> [Jobs]
**A.** Copy the Lie derivative passage word for word, from "There is a connection, indeed." up to and including "we just obtained.".
**B.** In the first paragraph of the Lie derivative passage, list each letter assigned to a geometric object, along with the object it names.
**C.** Sum up the Lie derivative passage in two sentences.

> [Quoted passage]
## BEGIN

There is a connection, indeed. Recall the definition of the Lie derivative for a $k$-form $\omega$ along a vector field $X$. If $\chi$ is the one-parameter family of diffeomorphisms defined (at least locally) by $X$, then $$L_X\omega = \left.\frac{d}{d\tau}\right|_0(\chi_{\tau}^{*}\omega)$$ Integrating over some $k$-submanifold $\Omega$, we get $$ \int_\Omega L_X\omega = \int_{\Omega}\left.\frac{d}{d\tau}\right|_0(\chi_{\tau}^{*}\omega) = \left.\frac{d}{d\tau}\right|_0\int_{\Omega}\chi_{\tau}^{*}\omega = \left.\frac{d}{d\tau}\right|_0\int_{\chi_\tau[\Omega]}\omega $$ Note that we first used the Leibniz integral rule in one variable, and then the fact that diffeomorphisms preserve the integral. I claim Reynold's transport theorem is a special case of the formula $$\left.\frac{d}{d\tau}\right|_0\int_{\chi_\tau[\Omega]}\omega = \int_\Omega L_X\omega \tag{1}$$ we just obtained.

Say your space is an $n$-dimensional manifold $M$, and consider an interval $I\subseteq \mathbb R$ (say with $0\in I$) which for us will represent time.

In the context of Reynold's transport theorem you have a submanifold $\Omega$ of $M$ (say of dimension $k$) which "varies (smoothly) over time". To formalize this, take a $k$-dimensional manifold $\Omega$ and an embedding $i:I\times\Omega\to I\times M$ where the first component is the identity. Then the submanifold $\Omega_t=i[\{t\}\times \Omega]\subseteq \{t\}\times M$ is the "position of $\Omega$ inside $M$ at time $t$".

## END

> [Collected data]
## BEGIN

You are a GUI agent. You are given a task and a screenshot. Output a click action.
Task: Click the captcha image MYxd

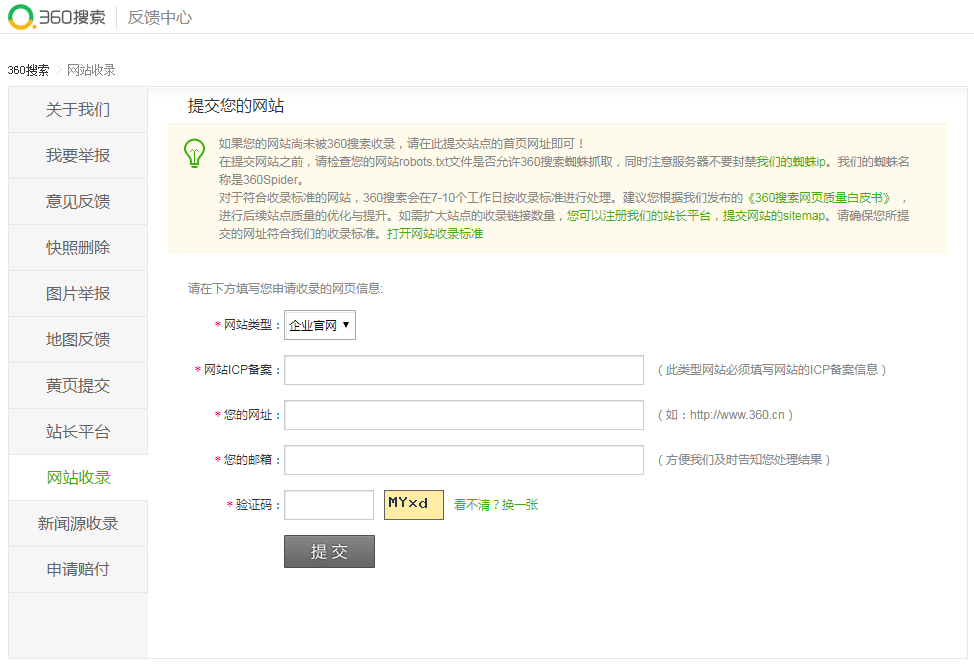[413, 504]
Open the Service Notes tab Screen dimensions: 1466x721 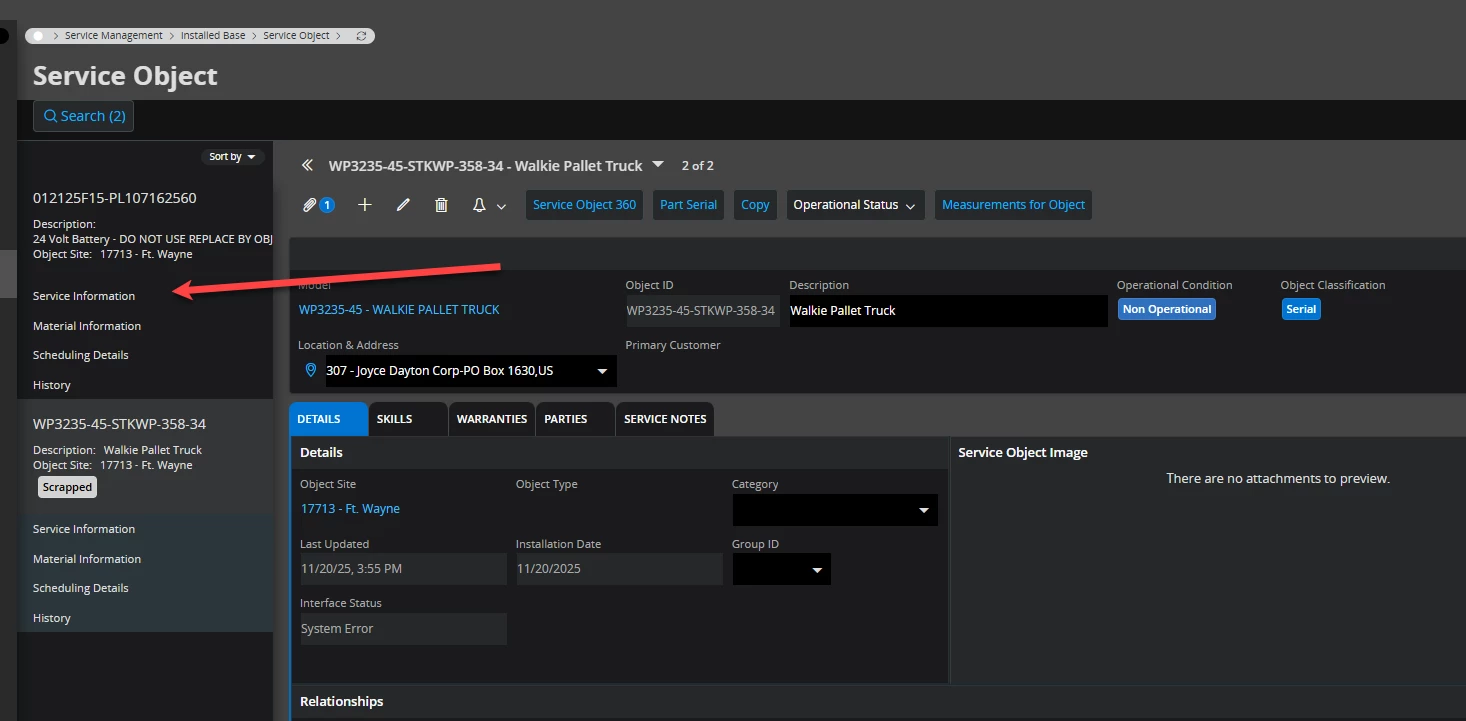pos(665,419)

## END

> [Solution list]
**A.**
There is a connection, indeed. Recall the definition of the Lie derivative for a $k$-form $\omega$ along a vector field $X$. If $\chi$ is the one-parameter family of diffeomorphisms defined (at least locally) by $X$, then $$L_X\omega = \left.\frac{d}{d\tau}\right|_0(\chi_{\tau}^{*}\omega)$$ Integrating over some $k$-submanifold $\Omega$, we get $$ \int_\Omega L_X\omega = \int_{\Omega}\left.\frac{d}{d\tau}\right|_0(\chi_{\tau}^{*}\omega) = \left.\frac{d}{d\tau}\right|_0\int_{\Omega}\chi_{\tau}^{*}\omega = \left.\frac{d}{d\tau}\right|_0\int_{\chi_\tau[\Omega]}\omega $$ Note that we first used the Leibniz integral rule in one variable, and then the fact that diffeomorphisms preserve the integral. I claim Reynold's transport theorem is a special case of the formula $$\left.\frac{d}{d\tau}\right|_0\int_{\chi_\tau[\Omega]}\omega = \int_\Omega L_X\omega \tag{1}$$ we just obtained.

**B.**
ω: a k-form
X: a vector field
χ: the one-parameter family of diffeomorphisms defined (at least locally) by X
Ω: a k-submanifold

**C.** Integrating the Lie derivative of a k-form along a vector field over a k-submanifold gives the time derivative at zero of the form's integral over the submanifold as the flow moves it, and Reynold's transport theorem is claimed to be a special case of this formula. To set this up, space is taken as an n-dimensional manifold M with an interval I standing for time, and a submanifold that varies smoothly over time is formalized through an embedding whose slice at each time t gives the submanifold's position in M.